I am trying to digitize the kid's drawing into SVG or transparent png file format so that they can be used in Scratch. The white paper should be replaced by transparent background and all the drawing part should be preserved.

My plan is to get the outest contour of the drawing and generate a mask, then use the mask to get the drawing part without paper background.

The problem is the drawing may not consecutive which means there may have some small holes leading to break the entire drawing contour to many many small contours.

Now I want to concatenate the near outest contours to form a big outest contour for masking.

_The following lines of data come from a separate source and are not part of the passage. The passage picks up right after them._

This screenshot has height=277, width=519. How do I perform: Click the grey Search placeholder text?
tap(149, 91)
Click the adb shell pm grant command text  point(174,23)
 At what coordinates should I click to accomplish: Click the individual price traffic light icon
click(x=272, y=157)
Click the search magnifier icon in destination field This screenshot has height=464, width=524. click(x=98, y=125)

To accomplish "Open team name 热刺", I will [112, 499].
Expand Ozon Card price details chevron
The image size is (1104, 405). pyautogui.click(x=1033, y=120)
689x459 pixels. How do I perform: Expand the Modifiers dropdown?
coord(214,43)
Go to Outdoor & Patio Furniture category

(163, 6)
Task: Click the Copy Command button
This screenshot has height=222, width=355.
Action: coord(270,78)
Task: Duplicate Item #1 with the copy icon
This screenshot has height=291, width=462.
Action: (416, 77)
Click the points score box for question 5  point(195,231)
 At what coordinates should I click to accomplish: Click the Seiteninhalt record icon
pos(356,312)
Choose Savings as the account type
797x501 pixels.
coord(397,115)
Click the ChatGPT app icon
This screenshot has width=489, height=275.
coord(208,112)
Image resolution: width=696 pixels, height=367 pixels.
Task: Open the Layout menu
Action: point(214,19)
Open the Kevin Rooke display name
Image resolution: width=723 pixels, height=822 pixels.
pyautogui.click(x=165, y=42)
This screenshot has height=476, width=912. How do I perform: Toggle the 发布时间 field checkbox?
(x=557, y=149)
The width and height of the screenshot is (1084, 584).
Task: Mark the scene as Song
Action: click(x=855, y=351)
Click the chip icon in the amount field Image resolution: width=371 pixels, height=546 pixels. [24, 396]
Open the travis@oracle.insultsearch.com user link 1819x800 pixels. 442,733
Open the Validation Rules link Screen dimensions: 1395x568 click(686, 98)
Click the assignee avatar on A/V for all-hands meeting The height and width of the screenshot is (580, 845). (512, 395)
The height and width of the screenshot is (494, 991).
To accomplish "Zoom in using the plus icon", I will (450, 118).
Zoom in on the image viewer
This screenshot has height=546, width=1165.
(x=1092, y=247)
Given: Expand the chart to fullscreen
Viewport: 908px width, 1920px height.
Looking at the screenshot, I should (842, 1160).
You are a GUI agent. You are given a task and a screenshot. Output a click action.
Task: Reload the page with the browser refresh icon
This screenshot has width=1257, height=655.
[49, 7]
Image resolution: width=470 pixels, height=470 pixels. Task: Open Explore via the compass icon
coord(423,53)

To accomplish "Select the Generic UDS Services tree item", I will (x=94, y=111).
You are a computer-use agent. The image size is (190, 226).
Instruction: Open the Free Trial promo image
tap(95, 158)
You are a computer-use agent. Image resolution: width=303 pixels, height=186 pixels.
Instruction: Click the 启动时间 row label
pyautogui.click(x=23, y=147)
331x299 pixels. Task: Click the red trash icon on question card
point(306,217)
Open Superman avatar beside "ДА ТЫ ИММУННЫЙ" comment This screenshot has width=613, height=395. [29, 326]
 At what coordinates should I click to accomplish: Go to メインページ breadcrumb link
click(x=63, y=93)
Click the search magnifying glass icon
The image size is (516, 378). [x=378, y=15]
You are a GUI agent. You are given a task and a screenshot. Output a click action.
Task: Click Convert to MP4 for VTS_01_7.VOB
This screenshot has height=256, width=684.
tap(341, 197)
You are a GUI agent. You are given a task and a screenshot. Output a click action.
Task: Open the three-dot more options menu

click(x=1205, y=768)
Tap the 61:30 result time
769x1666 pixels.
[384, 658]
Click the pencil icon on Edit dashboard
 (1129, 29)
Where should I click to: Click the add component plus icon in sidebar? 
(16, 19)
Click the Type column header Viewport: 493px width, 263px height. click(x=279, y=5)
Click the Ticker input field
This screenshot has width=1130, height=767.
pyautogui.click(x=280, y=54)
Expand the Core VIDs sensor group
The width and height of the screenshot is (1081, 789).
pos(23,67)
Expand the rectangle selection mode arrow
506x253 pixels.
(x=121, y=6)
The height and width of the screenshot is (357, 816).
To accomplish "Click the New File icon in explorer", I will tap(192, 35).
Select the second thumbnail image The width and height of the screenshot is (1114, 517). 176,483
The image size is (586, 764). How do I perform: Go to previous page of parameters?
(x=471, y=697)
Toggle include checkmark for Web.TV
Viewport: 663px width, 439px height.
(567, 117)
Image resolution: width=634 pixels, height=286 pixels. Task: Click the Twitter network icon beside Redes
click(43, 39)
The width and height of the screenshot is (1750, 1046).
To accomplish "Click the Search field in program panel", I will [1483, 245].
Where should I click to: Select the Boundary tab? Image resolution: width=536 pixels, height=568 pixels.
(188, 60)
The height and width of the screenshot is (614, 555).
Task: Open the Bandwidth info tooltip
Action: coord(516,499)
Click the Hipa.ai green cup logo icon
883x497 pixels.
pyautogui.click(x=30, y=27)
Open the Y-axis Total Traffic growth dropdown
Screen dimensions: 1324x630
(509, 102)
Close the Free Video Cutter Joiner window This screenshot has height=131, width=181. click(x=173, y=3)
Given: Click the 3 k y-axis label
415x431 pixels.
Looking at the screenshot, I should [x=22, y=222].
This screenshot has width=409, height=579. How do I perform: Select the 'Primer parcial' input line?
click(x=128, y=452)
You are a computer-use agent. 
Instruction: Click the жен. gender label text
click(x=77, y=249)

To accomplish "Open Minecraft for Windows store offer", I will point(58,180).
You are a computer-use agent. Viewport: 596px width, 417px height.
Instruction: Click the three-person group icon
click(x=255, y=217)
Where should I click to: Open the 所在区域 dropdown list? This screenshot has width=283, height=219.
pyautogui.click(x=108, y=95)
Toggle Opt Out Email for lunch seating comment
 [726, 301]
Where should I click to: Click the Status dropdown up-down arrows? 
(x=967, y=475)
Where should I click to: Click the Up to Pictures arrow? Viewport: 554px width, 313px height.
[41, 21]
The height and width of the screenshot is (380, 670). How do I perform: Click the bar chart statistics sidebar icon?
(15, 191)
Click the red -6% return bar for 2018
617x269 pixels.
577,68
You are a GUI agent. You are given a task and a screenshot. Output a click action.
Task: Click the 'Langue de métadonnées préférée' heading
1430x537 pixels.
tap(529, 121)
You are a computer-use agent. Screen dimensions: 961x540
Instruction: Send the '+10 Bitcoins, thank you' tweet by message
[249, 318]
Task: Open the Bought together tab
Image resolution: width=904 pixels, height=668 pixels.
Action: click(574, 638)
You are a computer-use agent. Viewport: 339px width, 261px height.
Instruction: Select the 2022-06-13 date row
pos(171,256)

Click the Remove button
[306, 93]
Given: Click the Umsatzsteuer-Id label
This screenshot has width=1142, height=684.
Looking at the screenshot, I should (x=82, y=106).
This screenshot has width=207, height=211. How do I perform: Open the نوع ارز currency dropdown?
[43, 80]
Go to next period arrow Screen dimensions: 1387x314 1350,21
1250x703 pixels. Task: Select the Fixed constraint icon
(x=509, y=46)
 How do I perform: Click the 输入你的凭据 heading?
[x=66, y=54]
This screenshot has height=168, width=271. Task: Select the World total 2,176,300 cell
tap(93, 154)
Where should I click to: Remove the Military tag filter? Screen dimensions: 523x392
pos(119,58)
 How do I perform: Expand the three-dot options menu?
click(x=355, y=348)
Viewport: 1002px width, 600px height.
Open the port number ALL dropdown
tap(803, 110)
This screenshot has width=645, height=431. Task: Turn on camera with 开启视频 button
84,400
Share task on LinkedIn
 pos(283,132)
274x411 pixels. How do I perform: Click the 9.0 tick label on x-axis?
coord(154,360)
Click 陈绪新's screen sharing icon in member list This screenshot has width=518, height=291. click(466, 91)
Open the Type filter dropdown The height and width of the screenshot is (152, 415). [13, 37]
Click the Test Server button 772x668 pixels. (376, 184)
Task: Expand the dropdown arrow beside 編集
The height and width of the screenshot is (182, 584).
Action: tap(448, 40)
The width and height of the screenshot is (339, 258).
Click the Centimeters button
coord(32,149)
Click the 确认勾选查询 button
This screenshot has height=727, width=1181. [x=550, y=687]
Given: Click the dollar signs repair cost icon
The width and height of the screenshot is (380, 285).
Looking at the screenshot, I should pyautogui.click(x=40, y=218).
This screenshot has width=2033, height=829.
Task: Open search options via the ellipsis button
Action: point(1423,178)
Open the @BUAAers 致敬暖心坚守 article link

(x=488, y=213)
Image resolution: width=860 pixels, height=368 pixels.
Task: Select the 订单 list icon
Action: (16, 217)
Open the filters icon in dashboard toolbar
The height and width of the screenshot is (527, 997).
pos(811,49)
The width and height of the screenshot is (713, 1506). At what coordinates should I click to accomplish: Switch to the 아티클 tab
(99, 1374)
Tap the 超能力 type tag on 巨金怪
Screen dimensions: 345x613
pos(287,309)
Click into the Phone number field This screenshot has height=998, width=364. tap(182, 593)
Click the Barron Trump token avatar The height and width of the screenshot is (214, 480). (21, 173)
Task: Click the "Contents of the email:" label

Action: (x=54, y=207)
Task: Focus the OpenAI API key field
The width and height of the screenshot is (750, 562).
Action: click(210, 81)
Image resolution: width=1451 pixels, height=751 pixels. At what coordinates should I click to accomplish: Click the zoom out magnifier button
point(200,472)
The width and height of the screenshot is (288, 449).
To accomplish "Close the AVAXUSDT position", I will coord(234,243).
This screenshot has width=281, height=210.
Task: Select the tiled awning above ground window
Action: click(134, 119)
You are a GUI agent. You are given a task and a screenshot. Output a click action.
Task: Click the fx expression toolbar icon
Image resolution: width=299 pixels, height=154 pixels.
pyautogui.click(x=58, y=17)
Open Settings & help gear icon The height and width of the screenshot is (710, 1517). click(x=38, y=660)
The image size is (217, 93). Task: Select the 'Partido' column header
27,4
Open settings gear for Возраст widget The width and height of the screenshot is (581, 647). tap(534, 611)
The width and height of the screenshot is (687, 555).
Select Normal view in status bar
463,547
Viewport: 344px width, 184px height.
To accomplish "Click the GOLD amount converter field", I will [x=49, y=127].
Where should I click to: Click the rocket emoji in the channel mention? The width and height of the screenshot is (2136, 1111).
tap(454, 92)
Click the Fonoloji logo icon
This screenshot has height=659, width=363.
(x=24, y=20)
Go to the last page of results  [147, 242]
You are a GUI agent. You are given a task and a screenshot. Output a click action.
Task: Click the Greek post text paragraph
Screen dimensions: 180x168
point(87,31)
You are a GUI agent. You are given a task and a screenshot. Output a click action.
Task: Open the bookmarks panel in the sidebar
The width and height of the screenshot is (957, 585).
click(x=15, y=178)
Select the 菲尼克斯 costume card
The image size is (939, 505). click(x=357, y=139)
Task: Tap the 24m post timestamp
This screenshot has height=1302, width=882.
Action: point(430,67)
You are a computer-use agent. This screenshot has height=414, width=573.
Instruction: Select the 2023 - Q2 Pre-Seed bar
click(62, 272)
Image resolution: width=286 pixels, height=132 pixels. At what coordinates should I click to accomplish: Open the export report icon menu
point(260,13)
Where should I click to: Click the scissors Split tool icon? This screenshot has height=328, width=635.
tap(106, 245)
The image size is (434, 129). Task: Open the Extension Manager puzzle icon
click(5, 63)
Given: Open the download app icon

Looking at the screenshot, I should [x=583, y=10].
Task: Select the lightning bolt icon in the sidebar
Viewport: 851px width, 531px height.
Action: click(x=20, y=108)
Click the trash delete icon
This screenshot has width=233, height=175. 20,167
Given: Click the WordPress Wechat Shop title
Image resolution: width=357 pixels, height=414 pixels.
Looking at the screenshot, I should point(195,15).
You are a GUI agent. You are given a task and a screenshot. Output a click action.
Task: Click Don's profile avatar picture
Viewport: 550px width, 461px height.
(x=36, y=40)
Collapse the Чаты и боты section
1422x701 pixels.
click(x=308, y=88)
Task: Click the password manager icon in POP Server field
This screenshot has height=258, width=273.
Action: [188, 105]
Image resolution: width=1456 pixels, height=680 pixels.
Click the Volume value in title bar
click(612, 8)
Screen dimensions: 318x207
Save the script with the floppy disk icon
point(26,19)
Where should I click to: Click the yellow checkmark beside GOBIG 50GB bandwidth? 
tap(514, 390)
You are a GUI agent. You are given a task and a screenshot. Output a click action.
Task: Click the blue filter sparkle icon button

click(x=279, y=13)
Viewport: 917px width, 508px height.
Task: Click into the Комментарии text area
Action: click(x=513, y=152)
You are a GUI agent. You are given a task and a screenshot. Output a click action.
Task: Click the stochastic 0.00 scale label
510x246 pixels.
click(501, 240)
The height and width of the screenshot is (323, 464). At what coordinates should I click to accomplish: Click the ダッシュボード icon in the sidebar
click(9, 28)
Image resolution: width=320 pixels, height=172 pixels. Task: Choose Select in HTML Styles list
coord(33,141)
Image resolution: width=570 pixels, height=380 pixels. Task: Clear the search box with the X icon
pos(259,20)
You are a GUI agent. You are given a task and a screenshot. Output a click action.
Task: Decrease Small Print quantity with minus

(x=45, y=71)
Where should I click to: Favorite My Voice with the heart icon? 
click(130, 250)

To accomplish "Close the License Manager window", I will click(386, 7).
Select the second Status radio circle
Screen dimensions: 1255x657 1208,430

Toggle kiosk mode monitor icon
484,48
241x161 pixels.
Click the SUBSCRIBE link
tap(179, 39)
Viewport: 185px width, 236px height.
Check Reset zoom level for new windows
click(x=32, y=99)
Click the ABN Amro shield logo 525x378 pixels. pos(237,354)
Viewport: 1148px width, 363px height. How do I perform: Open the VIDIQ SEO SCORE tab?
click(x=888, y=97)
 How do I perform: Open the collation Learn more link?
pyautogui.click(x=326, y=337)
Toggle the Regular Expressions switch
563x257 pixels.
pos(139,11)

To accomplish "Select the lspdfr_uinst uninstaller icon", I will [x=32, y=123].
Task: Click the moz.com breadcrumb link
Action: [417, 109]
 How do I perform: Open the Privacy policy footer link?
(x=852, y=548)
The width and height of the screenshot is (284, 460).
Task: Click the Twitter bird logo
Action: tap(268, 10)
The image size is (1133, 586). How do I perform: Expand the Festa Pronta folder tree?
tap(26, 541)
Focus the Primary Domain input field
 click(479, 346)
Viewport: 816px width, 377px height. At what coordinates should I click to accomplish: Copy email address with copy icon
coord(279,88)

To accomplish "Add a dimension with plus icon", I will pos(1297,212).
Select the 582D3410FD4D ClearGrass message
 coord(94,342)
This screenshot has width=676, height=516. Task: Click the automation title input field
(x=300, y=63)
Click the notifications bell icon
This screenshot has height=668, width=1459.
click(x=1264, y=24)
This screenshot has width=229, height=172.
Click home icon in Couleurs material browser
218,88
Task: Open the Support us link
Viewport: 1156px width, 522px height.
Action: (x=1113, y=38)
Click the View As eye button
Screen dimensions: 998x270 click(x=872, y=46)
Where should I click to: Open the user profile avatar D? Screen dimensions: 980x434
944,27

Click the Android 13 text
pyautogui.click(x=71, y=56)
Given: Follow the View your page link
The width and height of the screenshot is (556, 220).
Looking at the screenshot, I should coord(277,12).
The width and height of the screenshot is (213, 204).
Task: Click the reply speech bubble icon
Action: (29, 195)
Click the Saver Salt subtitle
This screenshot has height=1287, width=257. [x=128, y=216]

The original drawing and the processed result is attached.

enter image description here

Code:

from __future__ import print_function
import cv2 as cv
import numpy as np
import argparse
import random as rng
rng.seed(12345)
def thresh_callback(val):
    threshold = val
    # Detect edges using Canny
    canny_output = cv.Canny(src_gray, threshold, threshold * 2)
    # Find contours
    contours, hierarchy = cv.findContours(canny_output, cv.RETR_EXTERNAL, cv.CHAIN_APPROX_SIMPLE)
    # Draw contours
    drawing = np.zeros((canny_output.shape[0], canny_output.shape[1], 3), dtype=np.uint8)
    for i in range(len(contours)):
        color = (rng.randint(0,256), rng.randint(0,256), rng.randint(0,256))
        cv.drawContours(drawing, contours, i, color, 2, cv.LINE_8, hierarchy, 0)
    # Show in a window
    cv.imshow('Contours', drawing)
# Load source image
parser = argparse.ArgumentParser(description='Code for Finding contours in your image tutorial.')
parser.add_argument('--input', help='Path to input image.', default='IMG_4446.jpg')
args = parser.parse_args()
src = cv.imread(cv.samples.findFile(args.input))
if src is None:
    print('Could not open or find the image:', args.input)
    exit(0)
# Convert image to gray and blur it
src_gray = cv.cvtColor(src, cv.COLOR_BGR2GRAY)
src_gray = cv.blur(src_gray, (3,3))
# Create Window
source_window = 'Source'
cv.namedWindow(source_window)
cv.imshow(source_window, src)
max_thresh = 255
thresh = 100 # initial threshold
cv.createTrackbar('Canny Thresh:', source_window, thresh, max_thresh, thresh_callback)
thresh_callback(thresh)
cv.waitKey()

CodePudding user response:

import cv2, numpy as np

# Read Image
img = cv2.imread('/home/stephen/Desktop/test_img.png')
img  =cv2.resize(img, (750,1000))

test img

# Find the gray image
gray = cv2.cvtColor(img, cv2.COLOR_BGR2GRAY) # Gray
gray = cv2.blur(gray, (2,2))
cv2.imwrite('/home/stephen/Desktop/gray.png',gray)

gray

# Find the canny image
canny = cv2.Canny(gray, 30, 150) # Canny

# Find contours
contours, _ = cv2.findContours(canny,cv2.RETR_TREE,cv2.CHAIN_APPROX_SIMPLE)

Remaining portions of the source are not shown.